• **List of tasks**
1. In the passage on reading dogs' body language, what name is sometimes given to a dog showing the whites of its eyes?
2. Continue the passage on reading dogs' body language, picking up after its final sentence.

• **Extract**
────────────────────────────────────────
The eyes are the window to the soul, they say, and this is no different with dogs. The eyes of dog that is nervous, scared, or aggressive may seem larger than normal. Dogs generally don’t look at one another directly, as this is considered threatening in doggy language. Our canine buddies often look at humans in communication, however, so if Fido looks you in the eye it may be perfectly fine. If you see a strange dog staring at you or your dog, however, back away and don’t stare back. A dog that is glancing at you out of the corner of his eyes may also be on the verge of aggression. If you can see the whites of a dog’s eyes, it’s generally not a good sign. This is sometimes called ‘Whale Eye’.

Tail Position

It’s common knowledge that dogs wag their tails when they are happy, but dogs wag their tails for other reasons as well. If a dog’s tail is wagging, but is held low, this can be considered the canine equivalent of a nervous smile. A dog who is relaxed will have his tail in its normal position. Just what a dog’s normal tail position is may vary a bit. Some dogs hold their tails curled up normally, but let them droop when they are sick or anxious. Other dogs, like Greyhounds, normally keep their tails slightly tucked. Dogs that are frightened or nervous may also tuck their tails under their bodies.
────────────────────────────────────────
• **Material**
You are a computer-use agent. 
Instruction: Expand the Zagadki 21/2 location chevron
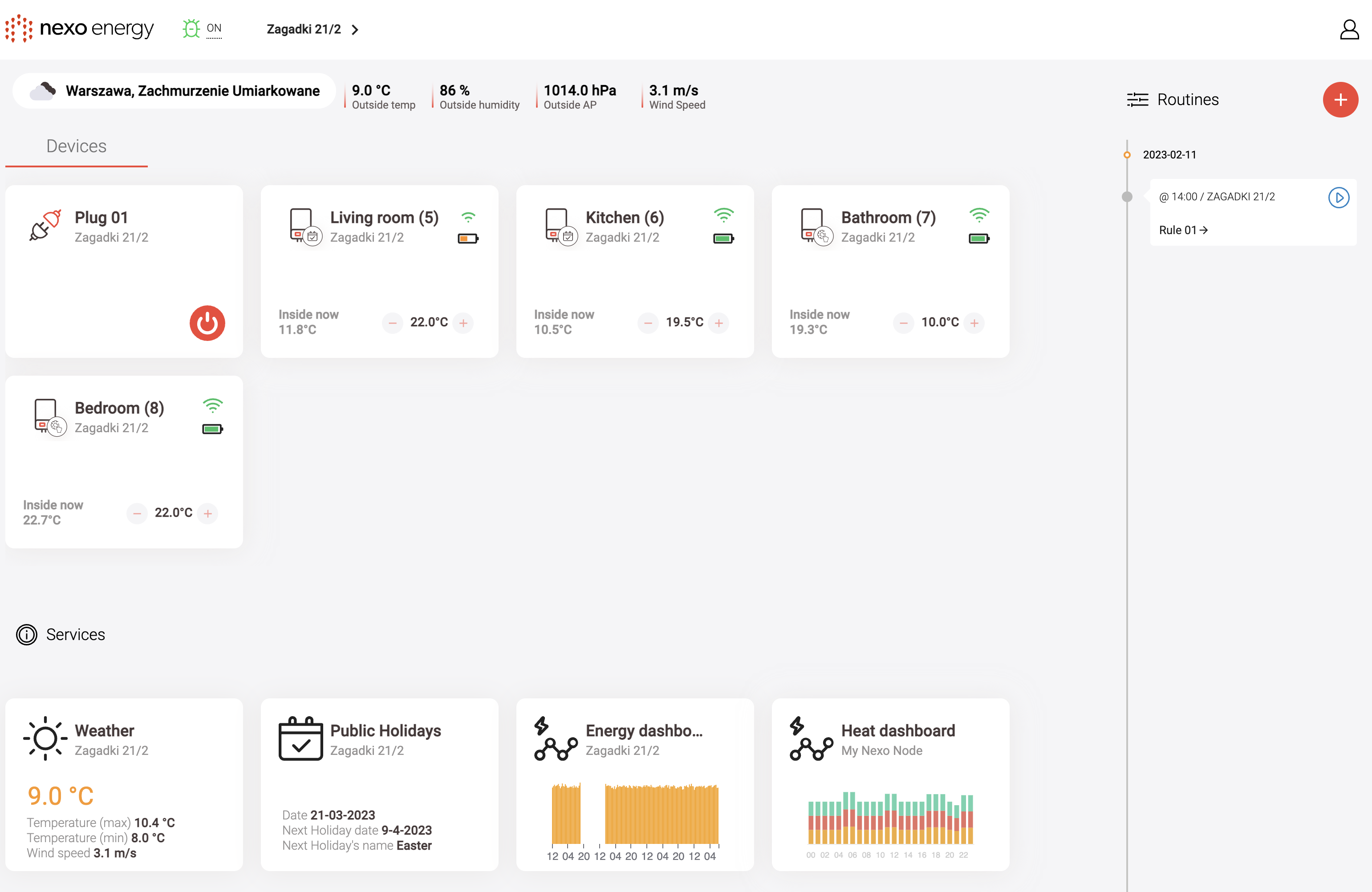click(x=355, y=29)
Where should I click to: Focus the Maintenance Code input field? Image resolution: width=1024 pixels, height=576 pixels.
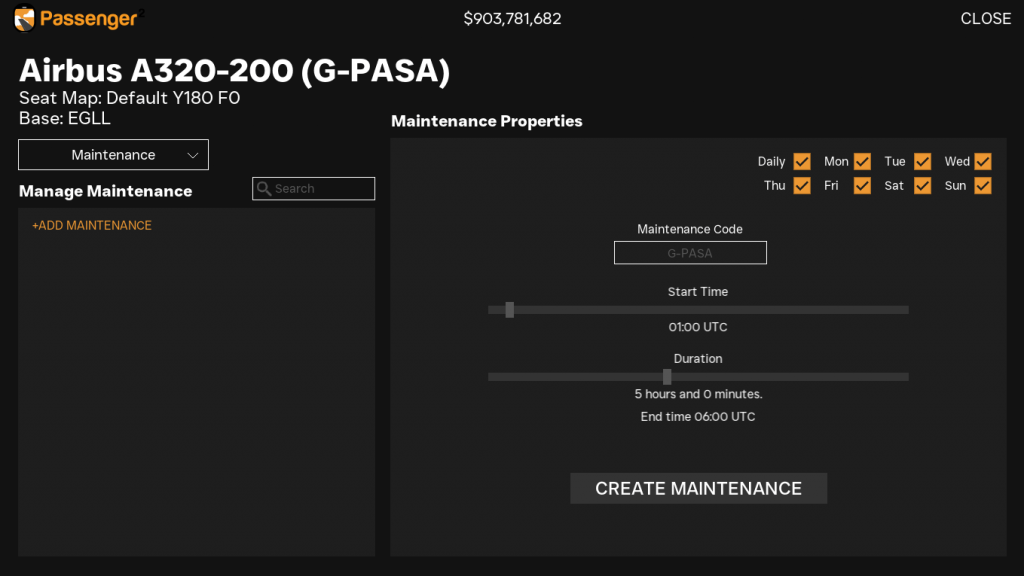pyautogui.click(x=690, y=253)
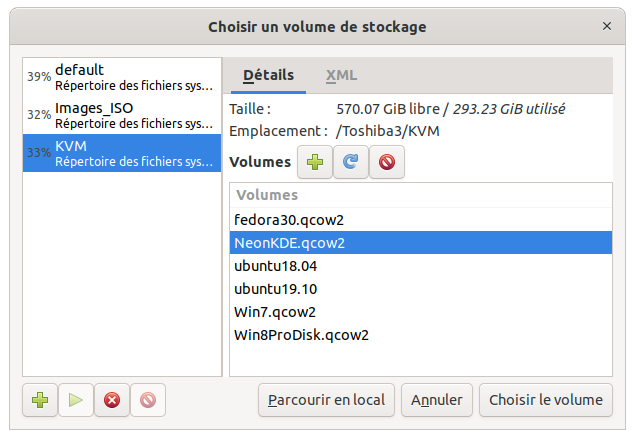Switch to the XML tab
Screen dimensions: 635x439
click(341, 75)
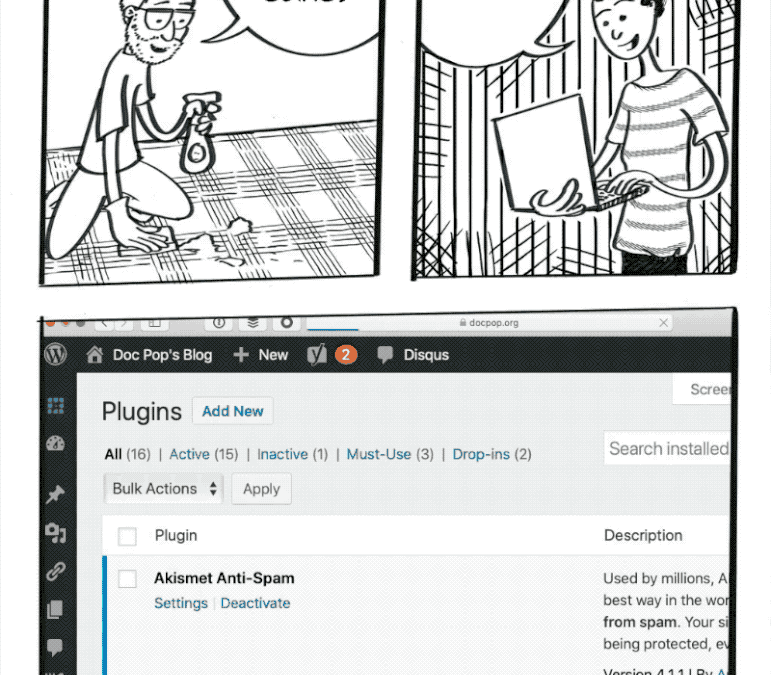This screenshot has width=771, height=675.
Task: Open the + New menu in admin bar
Action: pos(260,355)
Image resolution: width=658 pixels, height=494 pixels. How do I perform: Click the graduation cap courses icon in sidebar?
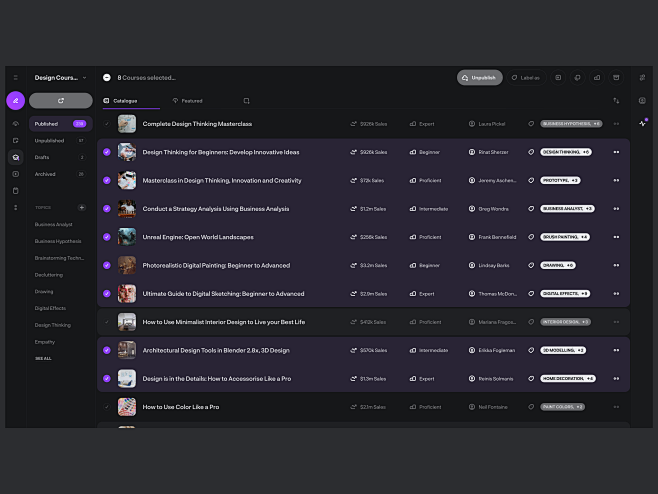(15, 157)
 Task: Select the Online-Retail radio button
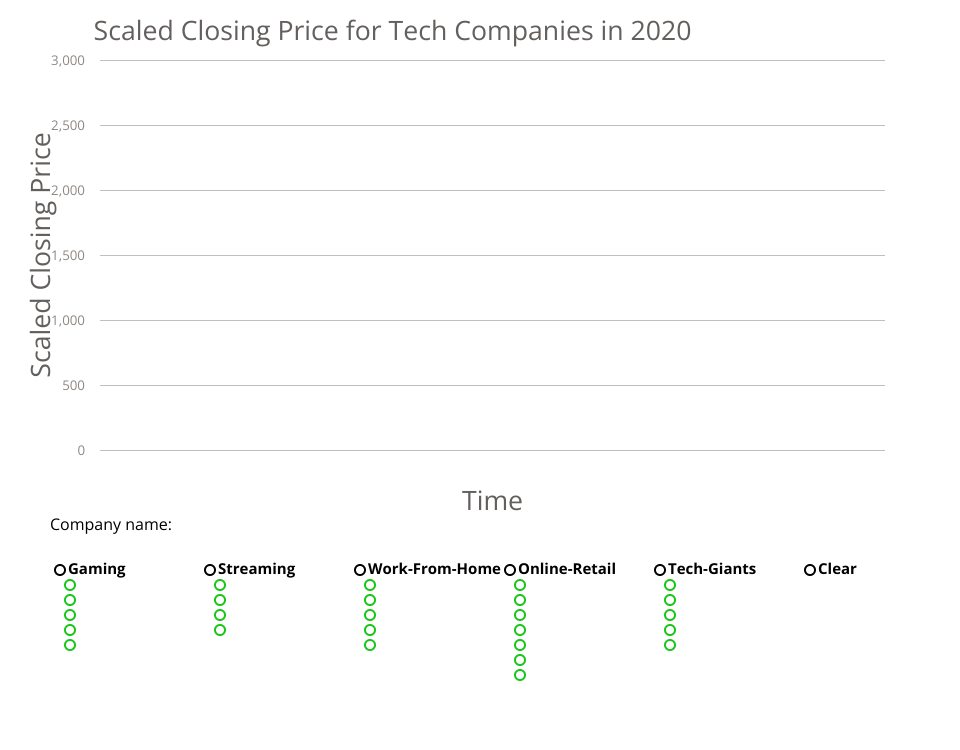510,570
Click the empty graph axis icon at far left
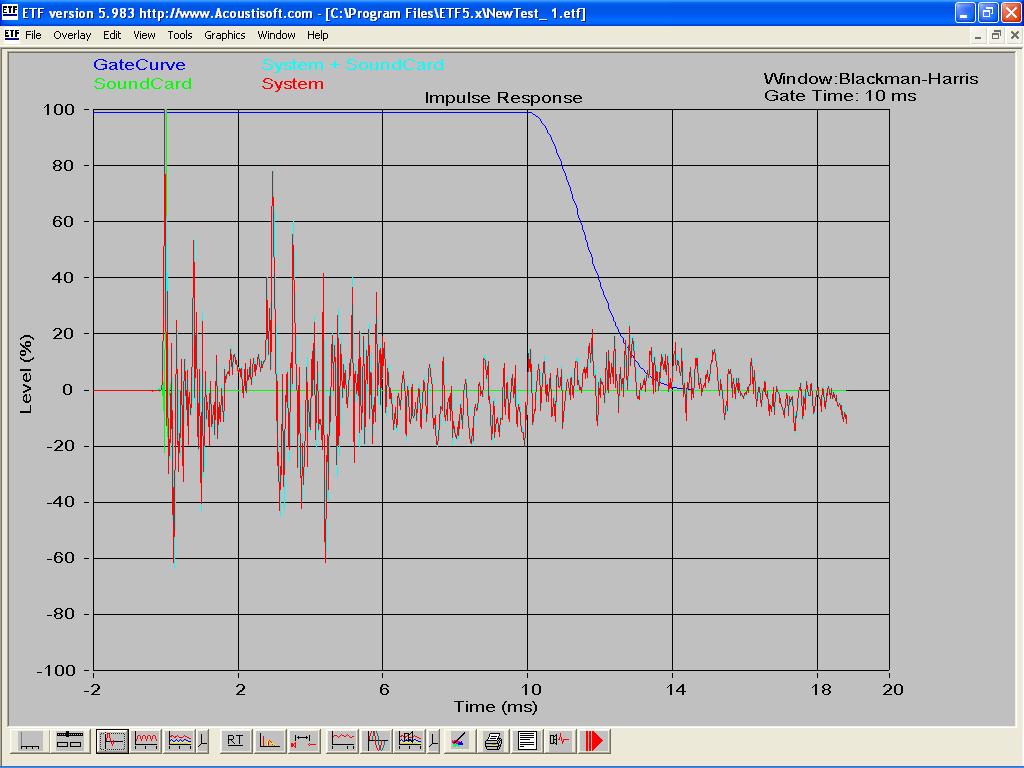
────────────────────────────────────────
• **Task-by-task results**
1. Whale Eye

2.
Vocalizations

Different types of vocalizations have different meanings. Barking can mean many things. A few loud barks may be a greeting, while several barks in succession can be an alert that someone or something has entered Fido’s domain. High-pitched barks are generally playful, while a lower bark may be a warning. Dogs tend to howl or whine when they are sad, lonely, or in pain.

The better you are able to read your dog, the better you will be able to understand what your canine is thinking or feeling.